Williams-Felix, who is also president of the V.I. Volleyball Federation, said she had told the president of V.I. Youth Games Inc., Ralph Wilson, at the beginning of the year that she would help but not as a coordinator. Later, on the advice of local event promoter Hugh Dalton and others, it was recommended to Wilson that the games be canceled because the $400,000 needed to put the event together had not been raised.
In May, after Wilson had left the territory and moved to Texas, Maureen Rabsatt-Cullar, another officer of V.I. Youth Games Inc., stepped in to keep the games going, Williams-Felix said.
"We tried to inform Mrs. Cullar we couldn’t go on with it, because we didn’t have any money," Williams-Felix said. "But Mrs. Cullar wasn’t listening."
Rabsatt-Cullar, who is on the staff of Senate President Vargrave Richards on St. Thomas, couldn’t be reached for comment Friday.
On Wednesday, she had blamed lack of funding from the government and the private sector for the difficulties. "Unfortunately the support we received from the community wasn’t what we hoped it would be," she said then.
Following the opening ceremony debacle, Richards stepped in to garner community contributions and arrange transportation to keep the games from stopping altogether.
In addition to Richards, Williams-Felix, V.I. Olympic Committee president Hans Lawaetz and a host of other volunteers pulled together the support needed to keep the event going. Young athletes from Birmingham, Ala.; Newark, N.J.; Washington, D.C.; Boston, Mass; and Columbia, S.C., are taking part. Events in basketball, volleyball, tennis, golf, track and field, swimming, bowling and in an academic quiz bowl have begun at various venues across St. Croix.
The biggest obstacle, Lawaetz said, was transportation. By Thursday, Vitran buses and others from Abramson Enterprises had been pressed into service. The Birmingham team had booked its own vans before leaving Alabama, according to team assistant track coach William Ray. As for the organizational disarray, Ray was forgiving. "After the first day, almost everything was in line," he said.
Williams-Felix, though, was anything but forgiving.
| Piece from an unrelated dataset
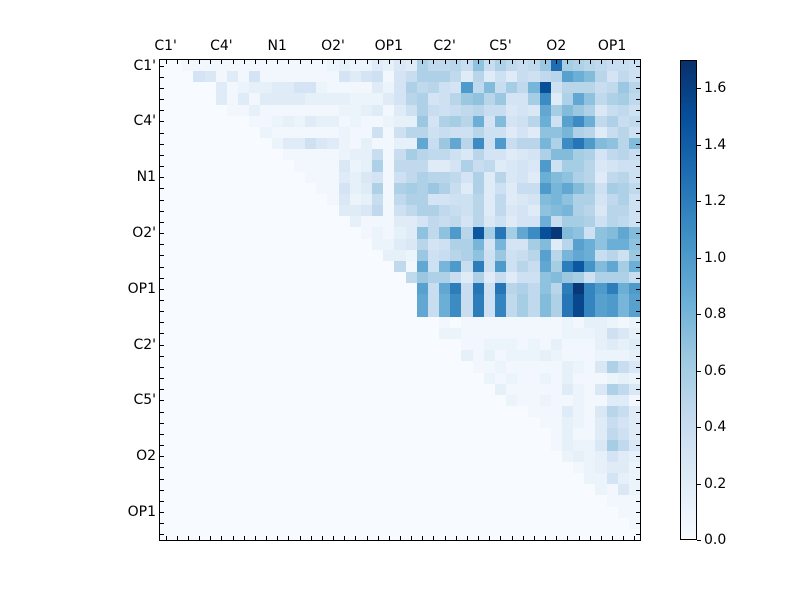 The image size is (800, 600). Describe the element at coordinates (222, 46) in the screenshot. I see `x-tick-label: C4'` at that location.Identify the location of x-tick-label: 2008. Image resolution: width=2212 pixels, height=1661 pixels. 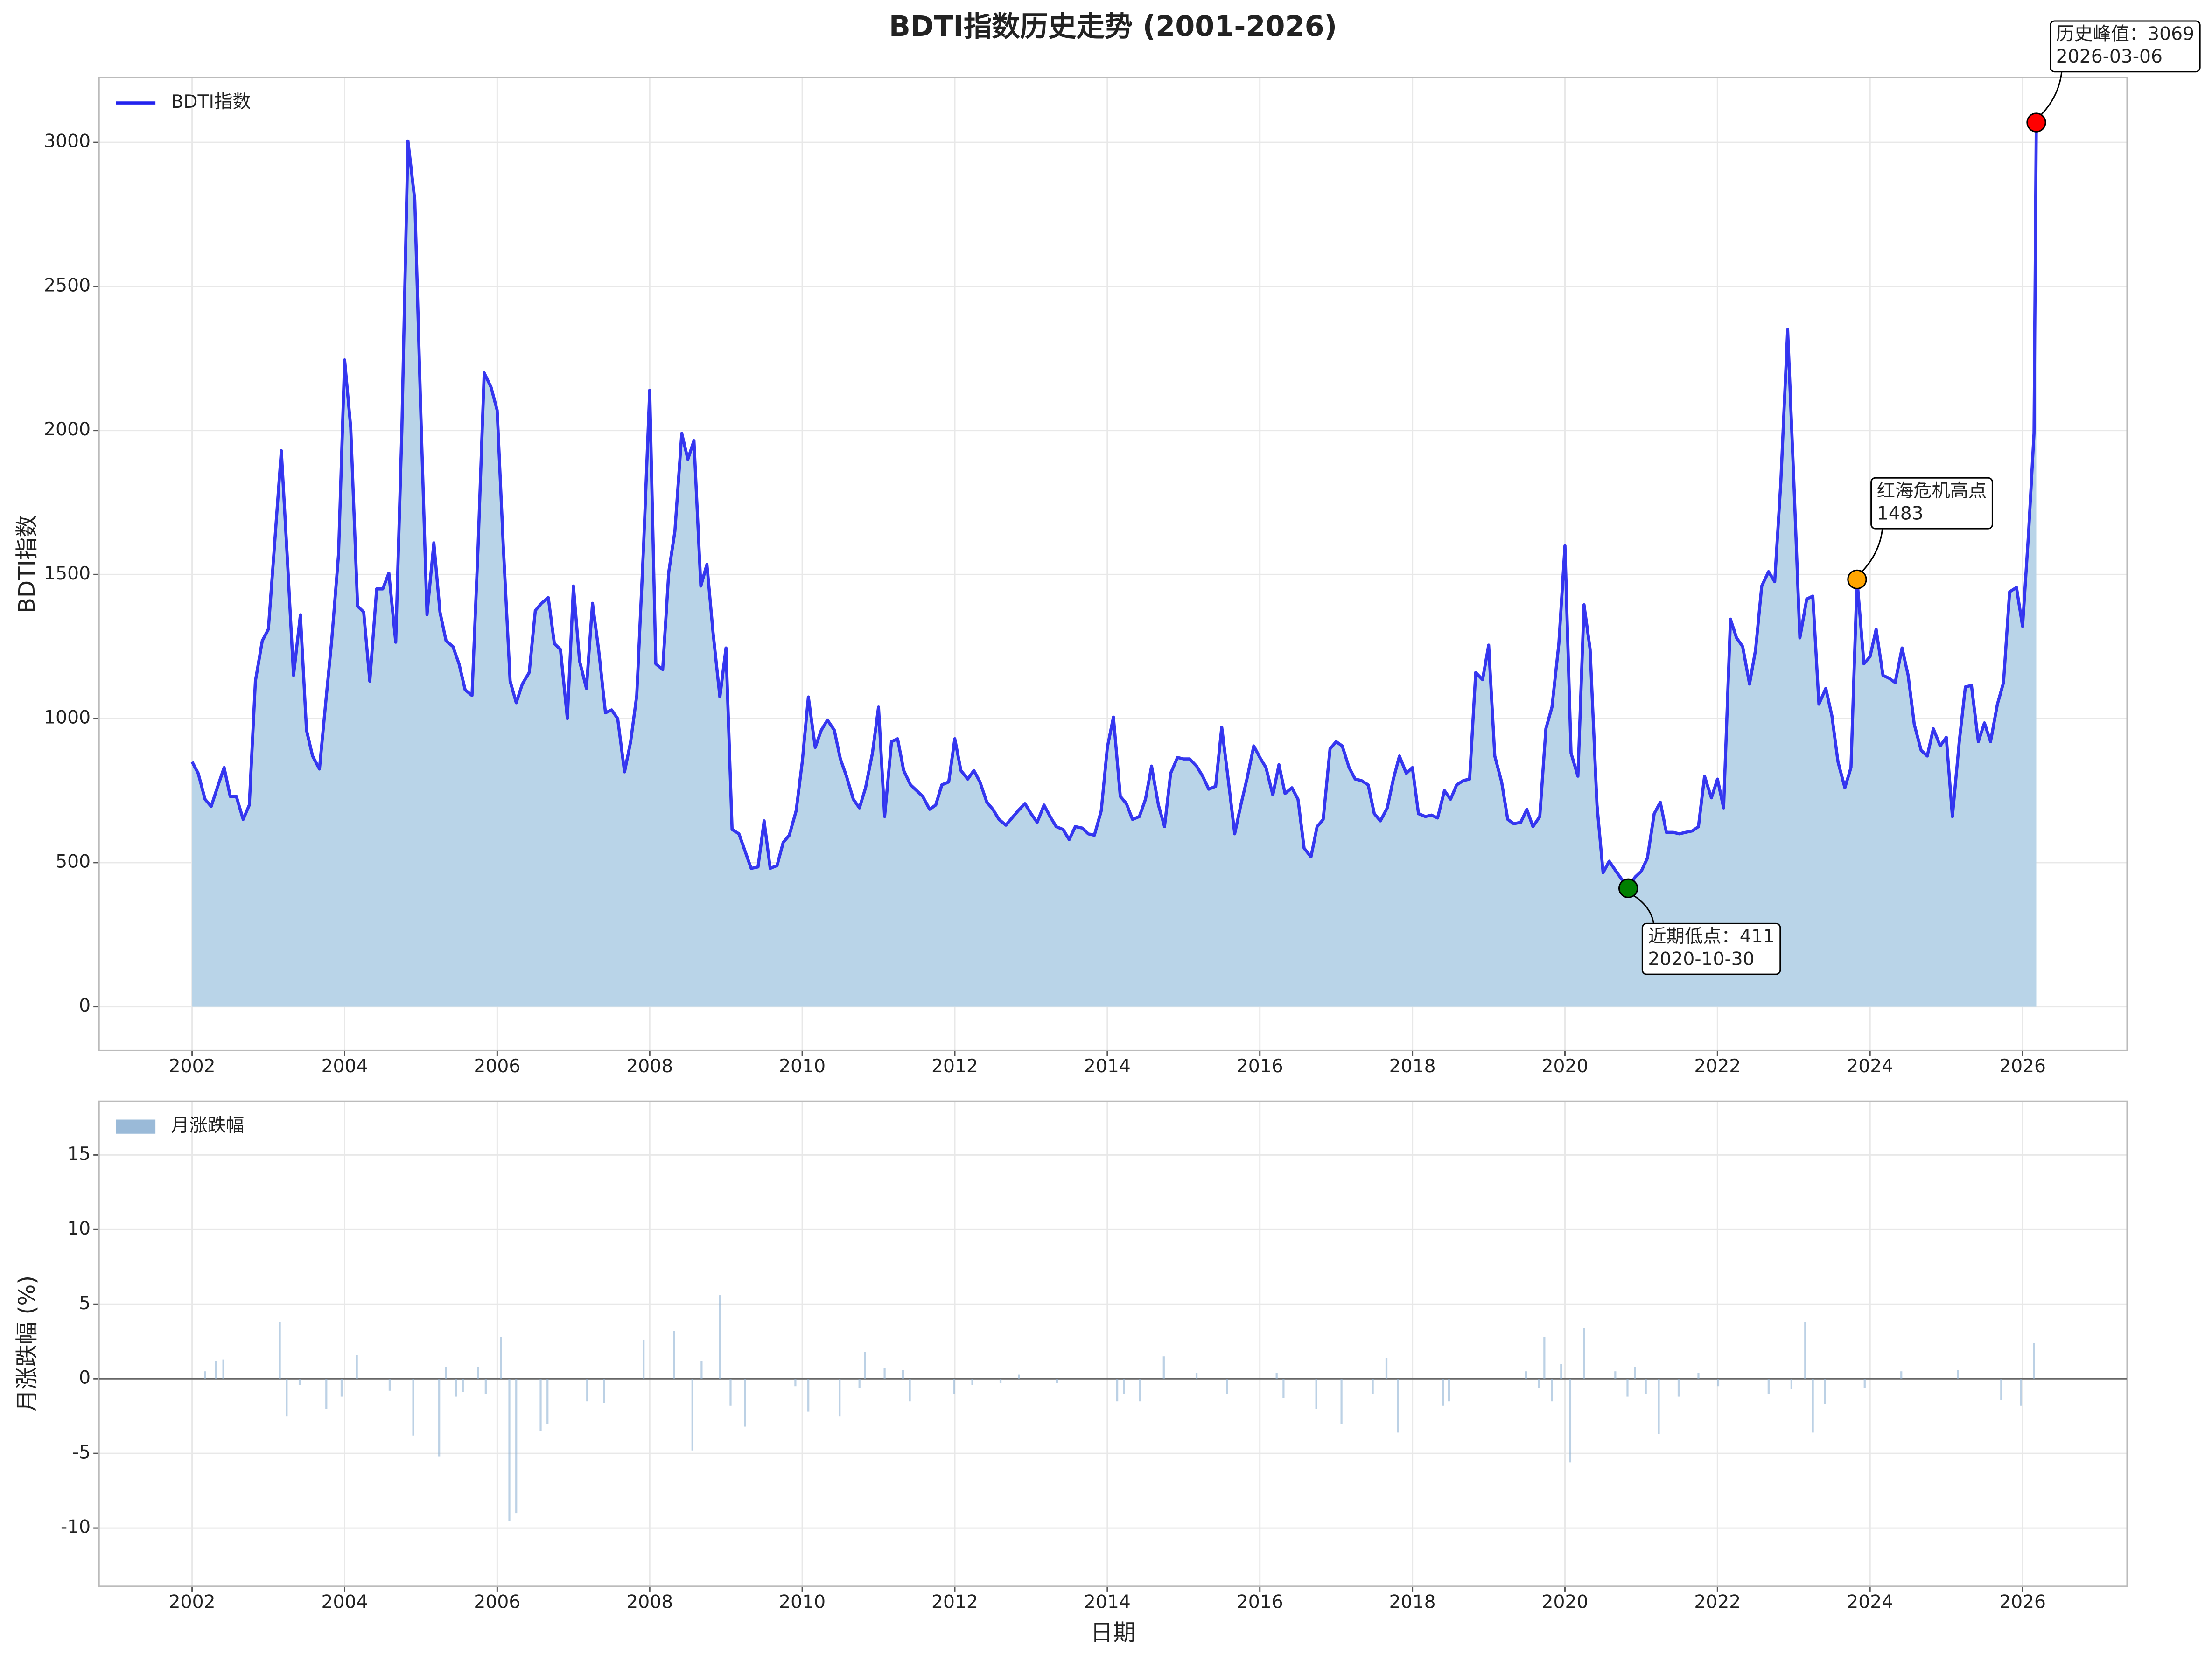
(650, 1602). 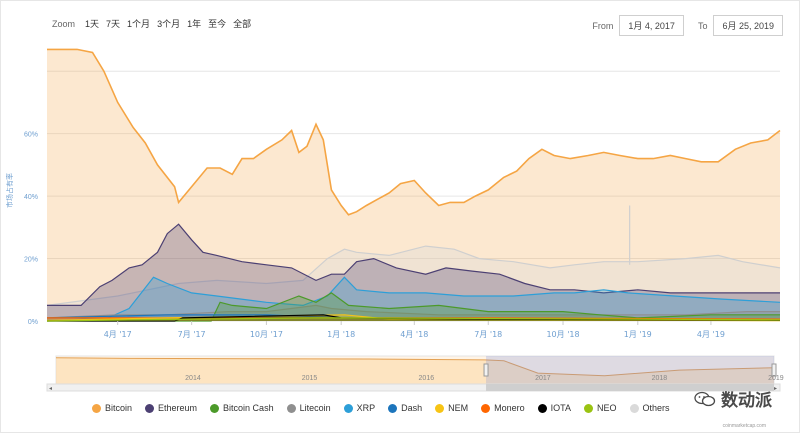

She charged that Richards had known about the event a year ago, so his last-minute intervention was nothing more than an effort to save face. "He’s trying to act pure now because of the mess his executive director, Maureen Cullar, started," she said.
Other government officials were aware of the plans a year ago, too. Then-Tourism Commissioner-designate Michael Bornn announced at the time that the deparment would lend its support to the event by providing marketing and promotional assistance. In October, Gov. Charles W. Turnbull withdrew Bornn's nomination. On Friday, neither Tourism Commissioner Rafael Jackson, who was sworn into office just a week ago, nor his assistant commissioner for St. Croix, Pamela Richards, could be reached for comment.
Williams-Felix said the $2,300 needed for awards at the end of the games has yet to be found. "They don’t have awards because they don’t have any money," she said.